Caparrós, por su parte, hizo saltar al campo un 4-4-2, con Romero de interior izquierdo relevando a Capdevila, Sergio y el fijo Duscher en el mediocentro, y Munitis y Arizmendi arriba. Sintomático que Diego Tristán comenzara viendo el partido desde el banco, aunque el técnico andaluz tiró de él mediada la segunda mitad cuando el partido se desequilibró del lado blaugrana. Y llamativo igualmente el protagonismo de los centrales deportivistas, autores de los dos goles y culpables absolutos del segundo y el tercero del Barcelona. En el debe blanquiazul también hay que apuntar un cierto desfondamiento físico en el segundo tiempo.

La primera mitad del choque consistió en una sucesión de fogonazos. Primero Ronaldinho, que clavó en la escuadra izquierda de Molina uno de sus sublimes tiros libres; un cuarto de hora de hora después, Juanma (que ya le ha marcado esta temporada al Madrid y al Barça) empató de un testarazo que nació de un corner en corto. Poco después, un fallo de marcaje de Rafa Márquez fue aprovechado por Andrade para certificar la remontada, y a los cinco minutos empató Larsson con el cabezazo implacable que ya hemos reseñado. No se había jugado demasiado, pero ahí estaba ya el 2-2.

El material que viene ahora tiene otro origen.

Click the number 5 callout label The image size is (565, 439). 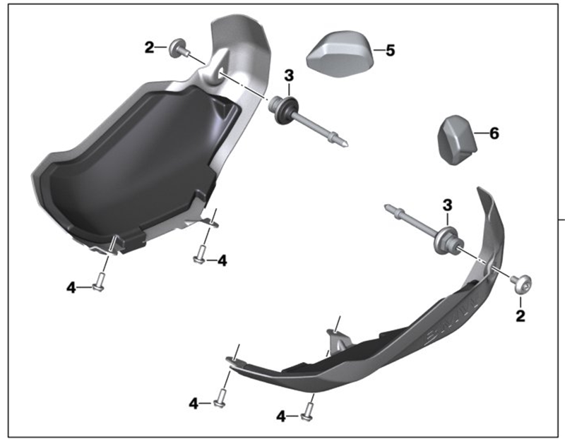[391, 50]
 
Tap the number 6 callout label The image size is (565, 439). [494, 133]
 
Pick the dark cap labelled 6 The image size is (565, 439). [457, 140]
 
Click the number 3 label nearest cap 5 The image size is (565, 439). [289, 76]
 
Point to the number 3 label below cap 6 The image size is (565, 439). [447, 205]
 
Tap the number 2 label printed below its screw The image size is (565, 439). [521, 315]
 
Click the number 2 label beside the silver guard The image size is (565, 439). [149, 47]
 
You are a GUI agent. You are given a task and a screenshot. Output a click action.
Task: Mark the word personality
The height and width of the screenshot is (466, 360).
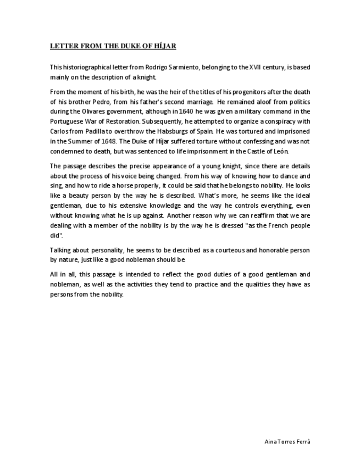(101, 250)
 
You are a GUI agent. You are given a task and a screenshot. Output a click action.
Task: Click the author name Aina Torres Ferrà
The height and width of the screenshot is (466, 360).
(291, 441)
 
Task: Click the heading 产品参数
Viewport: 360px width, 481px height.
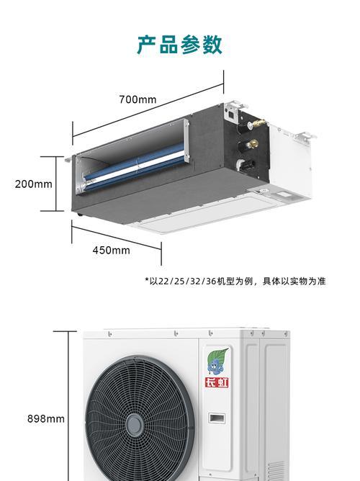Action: click(180, 45)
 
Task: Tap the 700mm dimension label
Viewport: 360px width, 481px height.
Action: click(138, 99)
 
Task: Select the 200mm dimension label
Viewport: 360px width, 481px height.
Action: click(34, 184)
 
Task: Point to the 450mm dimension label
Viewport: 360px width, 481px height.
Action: click(112, 251)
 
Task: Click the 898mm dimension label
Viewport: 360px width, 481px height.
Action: click(46, 419)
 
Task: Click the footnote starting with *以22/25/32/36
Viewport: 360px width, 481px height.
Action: click(235, 281)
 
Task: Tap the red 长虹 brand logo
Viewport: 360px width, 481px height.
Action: click(217, 382)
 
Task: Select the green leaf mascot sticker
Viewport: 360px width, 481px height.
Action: click(217, 361)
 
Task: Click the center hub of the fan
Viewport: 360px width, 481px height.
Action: click(135, 425)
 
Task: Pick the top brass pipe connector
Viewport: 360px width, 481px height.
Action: click(256, 123)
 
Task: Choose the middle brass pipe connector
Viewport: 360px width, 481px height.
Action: click(252, 143)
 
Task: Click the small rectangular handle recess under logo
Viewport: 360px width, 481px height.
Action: click(217, 418)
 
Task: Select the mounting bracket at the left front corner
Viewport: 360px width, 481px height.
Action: click(68, 159)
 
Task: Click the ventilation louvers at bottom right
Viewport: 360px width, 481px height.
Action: click(275, 472)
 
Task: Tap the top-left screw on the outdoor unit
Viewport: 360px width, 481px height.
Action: click(109, 333)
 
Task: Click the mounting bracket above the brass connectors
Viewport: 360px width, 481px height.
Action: click(235, 106)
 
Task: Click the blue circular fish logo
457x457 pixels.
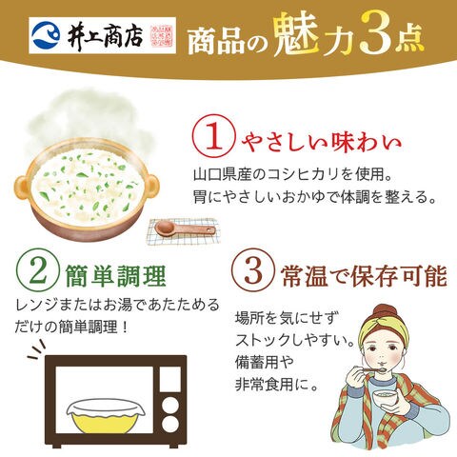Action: pyautogui.click(x=47, y=35)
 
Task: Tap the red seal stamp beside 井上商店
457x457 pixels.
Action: pyautogui.click(x=162, y=35)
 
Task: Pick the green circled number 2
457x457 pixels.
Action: pyautogui.click(x=37, y=269)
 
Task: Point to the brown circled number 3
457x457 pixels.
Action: pyautogui.click(x=253, y=270)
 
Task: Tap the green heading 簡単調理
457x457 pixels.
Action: pyautogui.click(x=115, y=275)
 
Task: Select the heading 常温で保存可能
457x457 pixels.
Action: pyautogui.click(x=364, y=275)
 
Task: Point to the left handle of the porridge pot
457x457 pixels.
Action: pyautogui.click(x=22, y=189)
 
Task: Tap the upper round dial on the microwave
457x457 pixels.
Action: pyautogui.click(x=170, y=405)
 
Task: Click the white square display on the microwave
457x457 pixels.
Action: pyautogui.click(x=170, y=379)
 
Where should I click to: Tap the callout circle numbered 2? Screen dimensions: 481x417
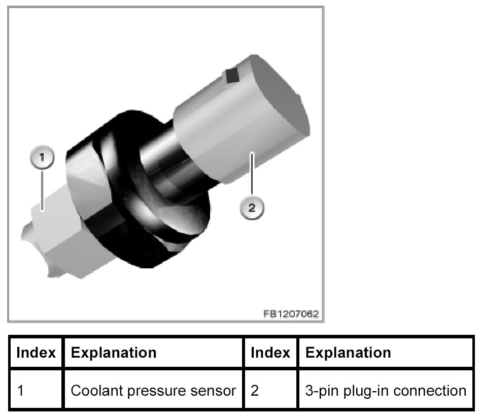pos(252,207)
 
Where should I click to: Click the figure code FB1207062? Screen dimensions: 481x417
pos(291,314)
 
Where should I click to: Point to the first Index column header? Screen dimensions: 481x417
pos(36,353)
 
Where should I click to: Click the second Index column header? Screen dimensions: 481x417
pos(271,353)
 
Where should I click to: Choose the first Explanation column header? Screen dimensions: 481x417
pos(114,353)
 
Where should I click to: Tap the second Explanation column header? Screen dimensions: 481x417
pos(349,353)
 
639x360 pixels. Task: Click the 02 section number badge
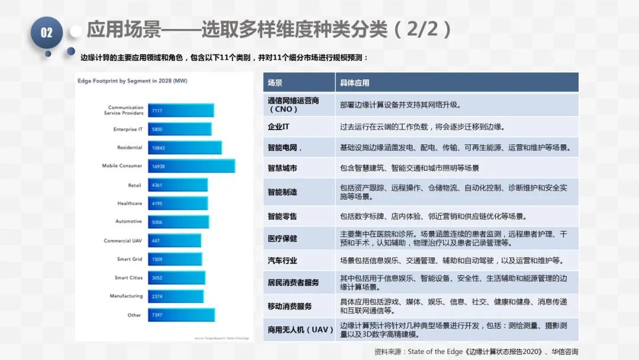(x=46, y=33)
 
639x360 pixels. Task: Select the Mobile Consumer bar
(x=191, y=166)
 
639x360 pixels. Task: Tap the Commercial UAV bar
(x=175, y=241)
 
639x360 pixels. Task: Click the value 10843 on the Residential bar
(x=158, y=148)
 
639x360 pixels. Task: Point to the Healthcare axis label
(x=130, y=203)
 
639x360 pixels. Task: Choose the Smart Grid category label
(x=130, y=259)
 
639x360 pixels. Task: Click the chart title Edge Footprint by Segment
(x=132, y=81)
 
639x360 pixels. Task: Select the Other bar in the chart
(x=181, y=315)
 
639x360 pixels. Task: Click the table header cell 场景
(x=275, y=83)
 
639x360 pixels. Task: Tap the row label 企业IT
(x=279, y=127)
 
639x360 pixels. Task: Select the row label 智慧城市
(x=282, y=168)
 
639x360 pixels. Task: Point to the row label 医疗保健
(x=282, y=238)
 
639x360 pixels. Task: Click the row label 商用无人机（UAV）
(x=297, y=329)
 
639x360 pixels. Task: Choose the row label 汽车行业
(x=282, y=261)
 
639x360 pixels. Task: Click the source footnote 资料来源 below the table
(x=476, y=351)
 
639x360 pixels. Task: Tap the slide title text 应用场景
(x=124, y=29)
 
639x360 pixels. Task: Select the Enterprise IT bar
(x=179, y=129)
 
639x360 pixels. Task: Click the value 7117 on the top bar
(x=157, y=111)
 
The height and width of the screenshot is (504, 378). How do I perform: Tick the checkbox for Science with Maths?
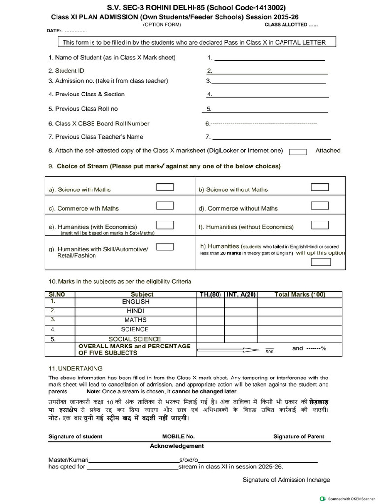tap(164, 187)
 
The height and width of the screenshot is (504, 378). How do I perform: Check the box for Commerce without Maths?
tap(320, 206)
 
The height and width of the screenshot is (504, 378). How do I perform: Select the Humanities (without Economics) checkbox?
tap(320, 225)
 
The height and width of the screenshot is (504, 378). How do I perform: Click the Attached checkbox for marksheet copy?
tap(298, 152)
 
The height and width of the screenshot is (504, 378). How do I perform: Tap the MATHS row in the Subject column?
tap(135, 320)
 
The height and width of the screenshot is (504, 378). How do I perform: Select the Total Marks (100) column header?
tap(299, 294)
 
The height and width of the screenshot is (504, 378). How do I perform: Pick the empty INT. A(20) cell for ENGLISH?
tap(241, 302)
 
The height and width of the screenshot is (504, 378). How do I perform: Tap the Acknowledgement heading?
tap(176, 446)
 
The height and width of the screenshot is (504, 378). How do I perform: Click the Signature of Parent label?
tap(299, 436)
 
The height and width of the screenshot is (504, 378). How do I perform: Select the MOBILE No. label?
tap(179, 436)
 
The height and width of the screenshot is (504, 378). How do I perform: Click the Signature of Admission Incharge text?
tap(286, 480)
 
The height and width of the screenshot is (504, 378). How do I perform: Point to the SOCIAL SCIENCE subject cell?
tap(134, 339)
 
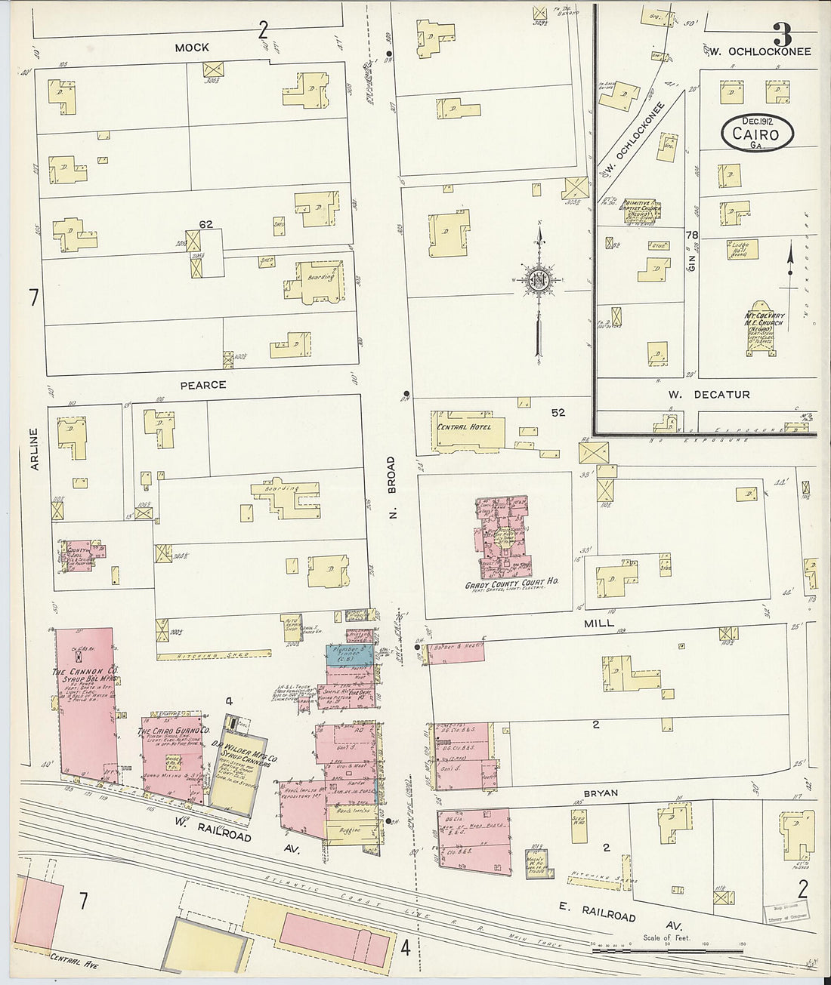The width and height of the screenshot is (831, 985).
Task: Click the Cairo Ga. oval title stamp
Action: pos(756,133)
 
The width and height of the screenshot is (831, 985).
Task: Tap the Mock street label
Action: pos(191,47)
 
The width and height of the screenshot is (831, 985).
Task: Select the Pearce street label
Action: pos(202,384)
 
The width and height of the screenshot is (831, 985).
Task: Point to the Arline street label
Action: pos(33,450)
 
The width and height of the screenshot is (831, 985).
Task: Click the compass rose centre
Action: pos(538,281)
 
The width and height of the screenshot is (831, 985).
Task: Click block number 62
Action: pos(205,223)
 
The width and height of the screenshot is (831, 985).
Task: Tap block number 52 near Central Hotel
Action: pos(558,413)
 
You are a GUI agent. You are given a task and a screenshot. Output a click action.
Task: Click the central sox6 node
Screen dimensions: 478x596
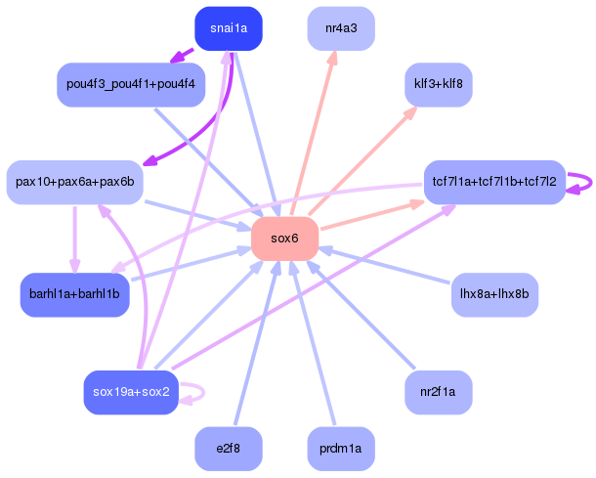point(285,239)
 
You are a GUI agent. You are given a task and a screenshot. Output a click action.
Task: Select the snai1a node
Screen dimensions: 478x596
point(229,28)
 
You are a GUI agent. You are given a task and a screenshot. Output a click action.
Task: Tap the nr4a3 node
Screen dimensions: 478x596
point(341,28)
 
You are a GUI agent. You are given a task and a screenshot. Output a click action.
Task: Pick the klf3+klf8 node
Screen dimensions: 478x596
point(439,85)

Tras la reanudación, el Deportivo trató de enfriar el partido con múltiples faltas tácticas, y los azulgrana comenzaron a mostrarse más incisivos, apoyados especialmente en Deco, que se notaba más libre sin la presión de Duscher. En una de las acometidas culés llegó la fortuita y gravísima lesión de Andrade, cuyo marcaje a Eto’o había sido modélico hasta ese momento. Poco después, el ariete camerunés, completamente solo, remataba a placer un lanzamiento raso de corner que había pasado entre una maraña de piernas y había llegado milagrosamente al corazón del área chica. Gol de la victoria y nueva celebración ruidosa, bandera de Camerún incluida, para este gran delantero que no conoce la discreción. Desde ahí hasta el final, fútbol control local e incapacidad coruñesa. El Barcelona mantiente diez puntos sobre sus perseguidores, que se enfrentan la próxima semana, y espera al Chelsea con la tranquilidad que da la victoria. El Deportivo se lamenta, con razón, de una gran ocasión perdida.